**Extracted information:**
*-*-*

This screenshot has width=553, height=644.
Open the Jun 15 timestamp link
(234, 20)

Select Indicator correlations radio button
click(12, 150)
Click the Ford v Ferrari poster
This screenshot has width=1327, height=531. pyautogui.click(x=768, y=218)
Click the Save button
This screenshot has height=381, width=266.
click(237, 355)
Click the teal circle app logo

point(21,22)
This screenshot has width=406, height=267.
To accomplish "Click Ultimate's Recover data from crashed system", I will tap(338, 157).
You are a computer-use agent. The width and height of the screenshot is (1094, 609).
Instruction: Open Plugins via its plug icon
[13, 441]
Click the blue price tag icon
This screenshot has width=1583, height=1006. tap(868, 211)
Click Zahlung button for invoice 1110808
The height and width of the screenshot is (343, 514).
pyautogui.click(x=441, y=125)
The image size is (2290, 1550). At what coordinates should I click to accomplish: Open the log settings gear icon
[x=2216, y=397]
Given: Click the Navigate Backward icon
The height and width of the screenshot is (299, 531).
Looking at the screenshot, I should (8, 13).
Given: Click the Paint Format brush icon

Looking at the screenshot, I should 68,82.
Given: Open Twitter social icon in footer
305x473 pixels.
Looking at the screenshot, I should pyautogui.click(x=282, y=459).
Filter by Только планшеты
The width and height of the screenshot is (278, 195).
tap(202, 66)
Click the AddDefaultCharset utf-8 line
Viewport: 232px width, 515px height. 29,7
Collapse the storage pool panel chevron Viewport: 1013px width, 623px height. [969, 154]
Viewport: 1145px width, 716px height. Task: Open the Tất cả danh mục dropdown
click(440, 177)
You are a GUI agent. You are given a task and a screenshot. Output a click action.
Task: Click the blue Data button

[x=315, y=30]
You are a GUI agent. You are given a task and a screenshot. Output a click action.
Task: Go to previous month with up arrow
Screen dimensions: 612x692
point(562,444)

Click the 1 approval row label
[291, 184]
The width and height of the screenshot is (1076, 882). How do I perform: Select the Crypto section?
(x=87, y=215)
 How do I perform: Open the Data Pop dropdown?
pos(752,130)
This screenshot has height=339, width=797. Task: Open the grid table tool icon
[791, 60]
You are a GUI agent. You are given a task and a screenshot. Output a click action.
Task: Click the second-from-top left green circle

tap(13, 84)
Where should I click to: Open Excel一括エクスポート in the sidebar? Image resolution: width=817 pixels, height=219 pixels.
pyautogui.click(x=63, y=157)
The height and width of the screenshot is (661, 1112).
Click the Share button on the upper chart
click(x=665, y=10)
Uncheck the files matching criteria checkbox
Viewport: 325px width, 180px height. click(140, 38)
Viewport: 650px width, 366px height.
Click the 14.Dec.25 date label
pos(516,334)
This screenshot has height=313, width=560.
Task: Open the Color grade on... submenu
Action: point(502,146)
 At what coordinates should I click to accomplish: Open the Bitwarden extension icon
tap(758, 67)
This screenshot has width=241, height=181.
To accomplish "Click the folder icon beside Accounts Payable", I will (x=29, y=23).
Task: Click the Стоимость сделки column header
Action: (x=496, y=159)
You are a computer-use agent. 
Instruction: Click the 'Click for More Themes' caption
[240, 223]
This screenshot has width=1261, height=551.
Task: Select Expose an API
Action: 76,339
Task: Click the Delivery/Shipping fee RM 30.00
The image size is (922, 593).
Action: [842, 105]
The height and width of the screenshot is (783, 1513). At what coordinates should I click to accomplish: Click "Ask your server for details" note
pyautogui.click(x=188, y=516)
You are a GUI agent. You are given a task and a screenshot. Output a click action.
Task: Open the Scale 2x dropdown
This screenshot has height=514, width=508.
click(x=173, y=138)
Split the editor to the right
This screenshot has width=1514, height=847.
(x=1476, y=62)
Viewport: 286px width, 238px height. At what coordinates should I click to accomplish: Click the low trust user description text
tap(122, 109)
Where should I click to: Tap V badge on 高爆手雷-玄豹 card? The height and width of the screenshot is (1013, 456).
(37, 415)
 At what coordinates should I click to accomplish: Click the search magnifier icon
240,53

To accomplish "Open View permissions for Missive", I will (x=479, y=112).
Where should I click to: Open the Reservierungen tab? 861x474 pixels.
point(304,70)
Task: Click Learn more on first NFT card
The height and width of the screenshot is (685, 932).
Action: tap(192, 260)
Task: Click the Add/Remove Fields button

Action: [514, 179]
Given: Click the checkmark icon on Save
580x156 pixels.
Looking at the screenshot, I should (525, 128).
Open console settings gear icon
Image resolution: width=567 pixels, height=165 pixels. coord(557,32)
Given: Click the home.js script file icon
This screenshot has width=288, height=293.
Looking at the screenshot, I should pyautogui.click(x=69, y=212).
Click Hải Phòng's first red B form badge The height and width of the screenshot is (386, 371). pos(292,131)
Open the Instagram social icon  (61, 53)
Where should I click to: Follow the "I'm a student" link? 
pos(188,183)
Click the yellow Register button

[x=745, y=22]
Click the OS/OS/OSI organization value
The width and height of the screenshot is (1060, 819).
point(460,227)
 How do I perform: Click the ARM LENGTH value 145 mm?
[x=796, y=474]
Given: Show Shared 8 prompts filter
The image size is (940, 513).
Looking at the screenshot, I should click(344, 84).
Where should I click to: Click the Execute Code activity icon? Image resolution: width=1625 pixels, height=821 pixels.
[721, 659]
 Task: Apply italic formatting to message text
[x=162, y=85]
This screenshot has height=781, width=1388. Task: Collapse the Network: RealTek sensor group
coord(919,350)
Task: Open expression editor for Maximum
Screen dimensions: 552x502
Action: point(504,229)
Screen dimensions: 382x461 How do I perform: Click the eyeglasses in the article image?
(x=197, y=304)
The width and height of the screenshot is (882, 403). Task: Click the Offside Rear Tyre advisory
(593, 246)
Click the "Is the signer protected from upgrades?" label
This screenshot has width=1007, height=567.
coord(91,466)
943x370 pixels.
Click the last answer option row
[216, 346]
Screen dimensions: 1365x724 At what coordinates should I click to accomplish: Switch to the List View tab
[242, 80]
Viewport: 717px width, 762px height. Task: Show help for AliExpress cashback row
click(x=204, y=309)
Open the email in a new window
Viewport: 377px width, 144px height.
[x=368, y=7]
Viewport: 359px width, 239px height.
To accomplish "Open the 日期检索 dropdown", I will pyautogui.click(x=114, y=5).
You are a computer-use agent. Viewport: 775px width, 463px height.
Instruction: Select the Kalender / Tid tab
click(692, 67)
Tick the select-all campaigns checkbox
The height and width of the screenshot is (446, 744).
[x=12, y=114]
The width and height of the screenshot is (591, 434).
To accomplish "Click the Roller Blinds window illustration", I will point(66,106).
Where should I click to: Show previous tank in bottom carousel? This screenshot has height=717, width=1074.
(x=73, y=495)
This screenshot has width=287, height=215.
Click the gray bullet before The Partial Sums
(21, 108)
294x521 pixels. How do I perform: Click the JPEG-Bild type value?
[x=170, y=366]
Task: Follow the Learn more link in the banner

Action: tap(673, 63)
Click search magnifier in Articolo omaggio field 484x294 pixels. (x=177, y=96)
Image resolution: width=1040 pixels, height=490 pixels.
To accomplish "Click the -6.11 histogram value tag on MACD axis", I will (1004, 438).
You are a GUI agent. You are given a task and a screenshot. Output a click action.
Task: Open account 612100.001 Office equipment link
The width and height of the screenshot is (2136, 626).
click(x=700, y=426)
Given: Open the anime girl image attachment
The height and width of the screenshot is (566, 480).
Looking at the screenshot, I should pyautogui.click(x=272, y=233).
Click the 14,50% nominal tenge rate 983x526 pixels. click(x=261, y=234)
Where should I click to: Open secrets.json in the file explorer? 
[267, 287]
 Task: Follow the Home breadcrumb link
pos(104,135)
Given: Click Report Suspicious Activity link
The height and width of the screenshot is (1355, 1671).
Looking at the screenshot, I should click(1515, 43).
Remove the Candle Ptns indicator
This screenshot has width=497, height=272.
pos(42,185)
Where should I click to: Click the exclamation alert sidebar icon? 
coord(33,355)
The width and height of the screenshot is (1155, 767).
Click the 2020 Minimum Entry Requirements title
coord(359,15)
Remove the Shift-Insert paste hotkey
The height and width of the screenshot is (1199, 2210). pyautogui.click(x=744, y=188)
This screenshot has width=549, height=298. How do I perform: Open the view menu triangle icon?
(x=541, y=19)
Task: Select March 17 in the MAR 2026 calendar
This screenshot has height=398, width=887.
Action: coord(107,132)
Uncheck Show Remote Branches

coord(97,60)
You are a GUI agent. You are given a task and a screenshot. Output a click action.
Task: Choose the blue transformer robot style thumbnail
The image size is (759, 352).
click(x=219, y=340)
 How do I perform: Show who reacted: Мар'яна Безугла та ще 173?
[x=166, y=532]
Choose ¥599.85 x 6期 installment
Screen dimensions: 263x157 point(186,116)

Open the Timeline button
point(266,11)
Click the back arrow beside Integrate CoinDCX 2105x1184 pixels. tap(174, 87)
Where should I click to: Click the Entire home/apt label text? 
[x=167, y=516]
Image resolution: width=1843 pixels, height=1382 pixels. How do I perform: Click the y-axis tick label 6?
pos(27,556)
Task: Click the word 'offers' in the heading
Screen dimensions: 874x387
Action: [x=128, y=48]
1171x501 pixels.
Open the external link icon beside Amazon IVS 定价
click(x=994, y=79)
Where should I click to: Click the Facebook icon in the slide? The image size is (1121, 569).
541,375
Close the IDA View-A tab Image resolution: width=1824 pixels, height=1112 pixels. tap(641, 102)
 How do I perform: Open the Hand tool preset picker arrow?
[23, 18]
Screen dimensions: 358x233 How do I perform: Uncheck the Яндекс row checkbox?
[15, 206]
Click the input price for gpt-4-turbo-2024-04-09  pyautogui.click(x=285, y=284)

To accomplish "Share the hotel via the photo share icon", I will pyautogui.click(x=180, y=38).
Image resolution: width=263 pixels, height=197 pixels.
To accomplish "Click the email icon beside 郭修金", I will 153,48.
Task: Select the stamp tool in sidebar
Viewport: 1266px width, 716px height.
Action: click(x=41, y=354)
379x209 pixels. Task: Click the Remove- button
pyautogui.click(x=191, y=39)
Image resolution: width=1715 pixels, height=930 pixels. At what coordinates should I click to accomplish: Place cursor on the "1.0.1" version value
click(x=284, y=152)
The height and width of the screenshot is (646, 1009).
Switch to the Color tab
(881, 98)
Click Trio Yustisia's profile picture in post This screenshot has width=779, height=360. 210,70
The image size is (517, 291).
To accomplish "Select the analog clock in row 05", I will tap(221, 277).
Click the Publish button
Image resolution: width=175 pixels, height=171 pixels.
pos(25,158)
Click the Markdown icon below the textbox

*-*-*

**Exercise aim:** Can you transcribe the data above, from its very first line through the line containing "click(237, 355)", with both of those lines included?

**Exercise response:**
This screenshot has width=553, height=644.
Open the Jun 15 timestamp link
(234, 20)

Select Indicator correlations radio button
click(12, 150)
Click the Ford v Ferrari poster
This screenshot has width=1327, height=531. pyautogui.click(x=768, y=218)
Click the Save button
This screenshot has height=381, width=266.
click(237, 355)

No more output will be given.